Chief data officers will go the way of 'chief electricity officers' - if they do their job properly

As soon as data analysis is as easy as using a search engine, chief data officers will disappear, warns Walnut Medical technical director Bob Tulloch

The chief data officer role is little different from the ‘chief electricity officer' roles that sprang up in the 1890s - and will disappear as soon as standards and usability are improved.

That is the warning of Bob Tulloch, technical director at information firm Walnut Medical, speaking at this weeks' Computing IT Leaders' Forum in London, ‘Data Strategy: Building a Framework for Success'.

"When electricity first came out, it was dangerous. There were no standards. The technology was very loose - a bit like big data, in many ways," said Tulloch. "But you can't find a chief electricity officer in any company nowadays."

Tulloch, who has been the co-owner and technical director of information company Walnut Medical until its buy-out by DRG in April this year, is an experienced database developer as well as an entrepreneur.

What big data needs, he continued, is a Doug Englebart figure, or someone who can take the principles of big data and make it easy to use for the masses - thus rendering chief data officers redundant.

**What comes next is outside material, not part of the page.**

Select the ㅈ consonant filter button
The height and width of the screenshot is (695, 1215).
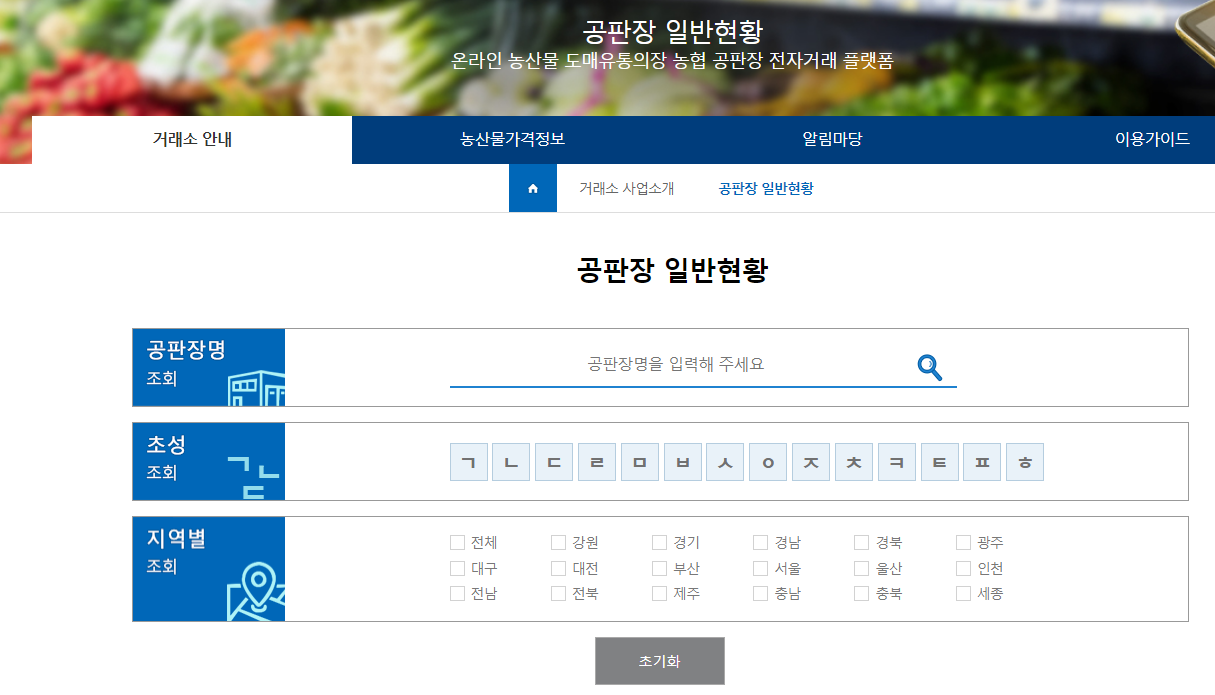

"On the ninth of December 1968 Englebart gave a 90 minute demonstration at the Association for Computing Machinery/Institute of Electrical and Electronic Engineers, in front of an audience of about 1,000. If you now count up the number of people who claim they were at that demonstration, that room must've been stacked. Only 1,000 people saw it," said Tulloch.

At that event, though, Englebart demonstrated mice, windows, hypertext, video conferencing and a number of other computing concepts that are now common today - and this was before there were even personal computers. "Everything that now forms the modern computing model was demonstrated by Englebart in 1968."

Englebart's presentation has since been termed "the mother of all demos", given the range of now common concepts in computing that Englebart publicly aired for the first time. Those concepts, though, and their implementation eventually helped to move computing from a specialised ‘clericy' to the masses.

"Big data needs a Doug Englebart," added Tulloch. "So how do we get there?"

"The users have got to be connected directly to the data with no intermediaries. Let them create their own content. Let them own the data. Unless people think of the data as theirs, you won't get anywhere. They have got to own it.

"And the only way they'll own it is to use what people are familiar with: web-based interfaces. How many people can write a SQL statement? Not that many. Steal from Facebook, steal from Pinterest, steal from Twitter, steal from YouTube, steal from Google. Grab their ideas, grab their code and use it," urged Tulloch.

"The main thing is, do not make the user think. Remove thinking! How much data has Facebook got? How easy is it for an 80-year-old person to use Facebook constantly? They have access to that information, but they don't have to do anything that looks even vaguely like programming. The job for us, as data scientists, programmers and engineers, is to do silently protect and enforce compliance behind [the interface].

Walnut Medical and DRG deals in medical information. "One of the things we must always strip and make sure that there is no way of linking things to get to it, is personal information… we must silent protect and stop people being malicious or stupid [with the data]. That's our job.

"The ‘front' job is to make those web-style interfaces so that people are familiar with them," said Tulloch. And, when that level of simplicity, on the one hand, with compliance and data protection in the background can be achieved, organisations will no longer need chief data officers.